THE HAMSTER TRANSFERRIN RECEPTOR CONTAINS SER/THR-LINKED OLIGOSACCHARIDES - USE OF A LECTIN-RESISTANT CHO CELL-LINE TO IDENTIFY GLYCOPROTEINS CONTAINING THESE LINKAGES

We recently reported that the human transferrin receptor (TfR) contains O-linked GalNAc residues [1]. To investigate whether this modification is shared by transferrin receptors in other mammals, we investigated the glycosylation of TfR in hamster cells. To facilitate our analysis the lectin-resistant Chinese hamster ovary (CHO) cell line Lec8 was used. These cells are unable to galactosylate glycoproteins, resulting in truncation of the Ser/Thr-linked oligosaccharides to a single residue of terminal alpha-linked GalNAc. This structure is bound with high affinity by the lectin Helix pomatia agglutinin (HPA).
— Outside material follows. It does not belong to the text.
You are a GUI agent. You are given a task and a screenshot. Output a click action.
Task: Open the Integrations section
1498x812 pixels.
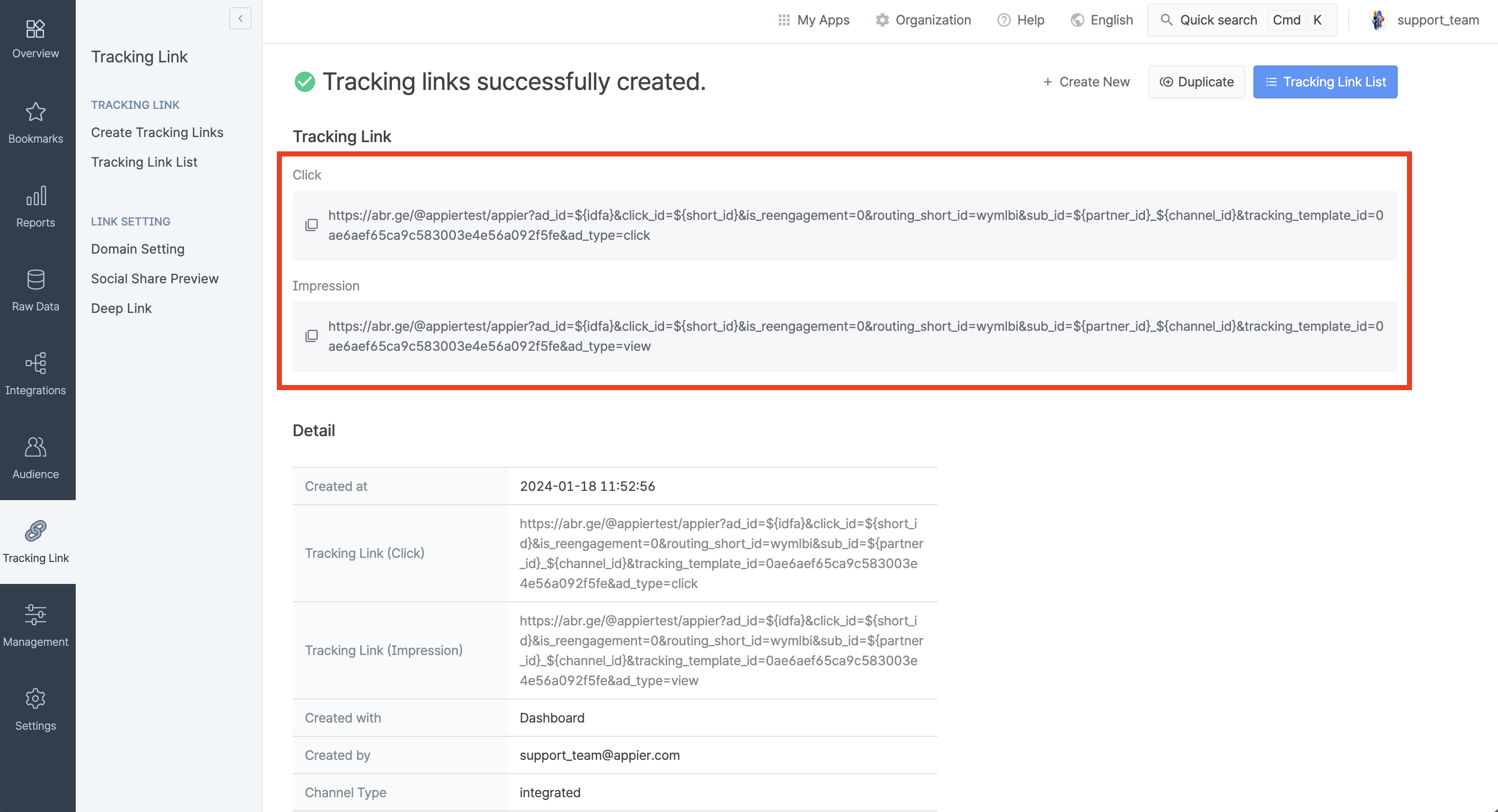(x=35, y=374)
The TfR was affinity purified from Lec8 cells metabolically radiolabeled with [H-3]glucosamine and the receptor was found to bind tightly to HPA-Sepharose. Treatment of the purified TfR with mild alkaline/borohydride released [H-3]GalNAcitol, demonstrating the presence of O-linked GalNAc. We also found that many other unidentified [H-3]glucosamine-labeled glycoproteins from Lec8 cells were bound by HPA-Sepharose. The bound and unbound glycoproteins were separated by SDS/PAGE and individual species were selected for treatment with mild base/borohydride. Treatment of glycoproteins bound by HPA, but not those unbound, resulted in the release of [H-3]GalNAcitol. These studies demonstrate both that the hamster TfR contains O-linked oligosaccharides and that this approach may have general utility for identifying the presence of these oligosaccharides in other glycoproteins.